Estrenada en 1975 y dirigida por Steven Spielberg, Tiburón (o Jaws) suele resumirse en una sola frase: un tiburón asesino acecha las playas de la tranquila isla de Amity y aterroriza a sus pobladores. Pero esa frase sólo habla de la primera parte de la película, la parte de terror, en la que el monstruo es una amenaza oculta bajo la superficie. Cuando Brody (el jefe de la policía, un ser incómodo que vive en una isla aunque le tiene pánico al agua), junto a Matt Hooper (un joven oceanógrafo) y a Quint, un capitán cazatiburones (que tiene su propia historia con estas bestias y con el miedo) se suben al barquito llamado Orca (“creo que necesitaremos un barco más grande”) para intentar matarlo, todo se transforma en una película de aventuras, en un duelo a matar o morir en el que todos tienen chances.

En la de terror, la presencia del asesino se anuncia con dos notas profundas y todo avanza a la luz del sol, pero en la oscuridad de la ignorancia. Las mujeres nadan desnudas en el mar. Los nenes se meten al agua y nunca vuelven. El hambre de la bestia no es nada comparada con la voracidad de los políticos y empresarios de la isla que vuelven carnada a sus turistas con tal de no perderse el verano. La de aventuras es emoción pura y hasta la música cambia, se pone rítmica y contagiosa.  

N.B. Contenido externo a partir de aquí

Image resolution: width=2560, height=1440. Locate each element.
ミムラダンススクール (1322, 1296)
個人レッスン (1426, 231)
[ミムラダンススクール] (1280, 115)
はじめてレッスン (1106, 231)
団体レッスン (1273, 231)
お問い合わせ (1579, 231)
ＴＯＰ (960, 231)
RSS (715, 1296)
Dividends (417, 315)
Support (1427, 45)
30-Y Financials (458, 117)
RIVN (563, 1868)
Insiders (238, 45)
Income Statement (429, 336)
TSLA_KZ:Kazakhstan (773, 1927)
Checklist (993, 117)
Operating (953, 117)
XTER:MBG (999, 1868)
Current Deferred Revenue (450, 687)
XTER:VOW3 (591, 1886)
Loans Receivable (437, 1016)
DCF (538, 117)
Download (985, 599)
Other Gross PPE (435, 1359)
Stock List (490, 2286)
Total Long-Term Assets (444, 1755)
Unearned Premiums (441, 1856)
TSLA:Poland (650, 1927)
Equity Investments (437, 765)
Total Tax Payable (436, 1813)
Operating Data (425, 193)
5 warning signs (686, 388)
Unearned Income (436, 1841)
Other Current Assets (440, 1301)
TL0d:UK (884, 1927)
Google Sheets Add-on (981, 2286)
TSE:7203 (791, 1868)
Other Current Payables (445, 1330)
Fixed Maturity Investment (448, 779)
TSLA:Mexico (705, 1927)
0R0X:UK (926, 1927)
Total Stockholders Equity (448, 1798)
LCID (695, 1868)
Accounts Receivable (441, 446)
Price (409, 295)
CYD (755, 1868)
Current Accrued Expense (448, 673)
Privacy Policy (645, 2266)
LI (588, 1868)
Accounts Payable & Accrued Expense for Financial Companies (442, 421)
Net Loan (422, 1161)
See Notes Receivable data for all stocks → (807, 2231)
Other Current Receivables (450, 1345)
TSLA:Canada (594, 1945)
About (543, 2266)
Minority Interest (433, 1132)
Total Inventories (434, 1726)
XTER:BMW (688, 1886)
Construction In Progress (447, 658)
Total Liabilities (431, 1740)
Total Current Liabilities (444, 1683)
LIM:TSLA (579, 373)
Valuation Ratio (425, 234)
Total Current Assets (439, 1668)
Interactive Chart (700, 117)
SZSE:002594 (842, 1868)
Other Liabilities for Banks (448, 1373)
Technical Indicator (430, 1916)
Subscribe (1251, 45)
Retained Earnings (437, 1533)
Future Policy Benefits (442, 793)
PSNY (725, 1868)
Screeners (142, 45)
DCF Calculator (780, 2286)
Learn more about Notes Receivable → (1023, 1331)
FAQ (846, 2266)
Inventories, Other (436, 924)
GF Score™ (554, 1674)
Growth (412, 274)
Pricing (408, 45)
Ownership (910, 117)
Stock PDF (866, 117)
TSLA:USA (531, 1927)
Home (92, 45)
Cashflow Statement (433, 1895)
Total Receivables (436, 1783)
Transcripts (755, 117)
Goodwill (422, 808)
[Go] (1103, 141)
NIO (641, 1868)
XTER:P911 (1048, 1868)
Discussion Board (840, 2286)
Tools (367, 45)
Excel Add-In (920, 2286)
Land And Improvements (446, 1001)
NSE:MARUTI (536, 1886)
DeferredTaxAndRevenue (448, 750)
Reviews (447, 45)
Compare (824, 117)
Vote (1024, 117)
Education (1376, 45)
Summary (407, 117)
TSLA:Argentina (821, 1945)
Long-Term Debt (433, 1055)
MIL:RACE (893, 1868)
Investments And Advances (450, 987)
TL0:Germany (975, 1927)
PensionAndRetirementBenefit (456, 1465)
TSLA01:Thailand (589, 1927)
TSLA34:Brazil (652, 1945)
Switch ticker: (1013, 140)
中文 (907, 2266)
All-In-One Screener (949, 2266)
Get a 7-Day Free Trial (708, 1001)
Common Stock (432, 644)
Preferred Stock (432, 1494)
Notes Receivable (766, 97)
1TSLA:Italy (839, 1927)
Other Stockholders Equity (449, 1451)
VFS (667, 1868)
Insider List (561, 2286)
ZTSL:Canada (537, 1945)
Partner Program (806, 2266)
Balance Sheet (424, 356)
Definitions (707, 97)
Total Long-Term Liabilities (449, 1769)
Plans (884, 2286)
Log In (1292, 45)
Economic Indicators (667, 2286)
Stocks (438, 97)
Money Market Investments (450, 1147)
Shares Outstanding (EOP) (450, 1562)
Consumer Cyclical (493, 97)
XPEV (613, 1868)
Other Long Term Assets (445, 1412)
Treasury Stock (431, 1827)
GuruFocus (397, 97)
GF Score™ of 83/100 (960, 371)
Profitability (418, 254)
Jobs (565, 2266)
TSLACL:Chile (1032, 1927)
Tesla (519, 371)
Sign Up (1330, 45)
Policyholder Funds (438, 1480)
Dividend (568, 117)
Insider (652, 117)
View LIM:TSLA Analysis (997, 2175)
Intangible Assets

Para llamar al sueño, a veces el terror es más efectivo, en especial porque me resulta reconfortante pensar en un monstruo que en realidad es tan fácil evadir (alcanza con no entrar al agua). Pero otras veces lo que busco es estar a bordo del Orca y ser uno más en la cubierta, haciendo nudos marineros, afilando arpones y formando parte de mi escena favorita: cuando tres desconocidos se vuelven amigos mostrándose sus cicatrices (que son sus historias), dejando que la borrachera avance y cantando a coro una vieja canción naval. Entonces cierro los ojos y me acomodo en uno de los bancos bajo la luz amarillenta de la cabina, sintiendo el bamboleo del barco, y yo también les muestro mis cicatrices, les cuento mis historias, les hablo de mi corazón roto y me sirvo otro vaso de vino para terminar sumándome al coro: “Farewell and adieu to you, Spanish ladies...”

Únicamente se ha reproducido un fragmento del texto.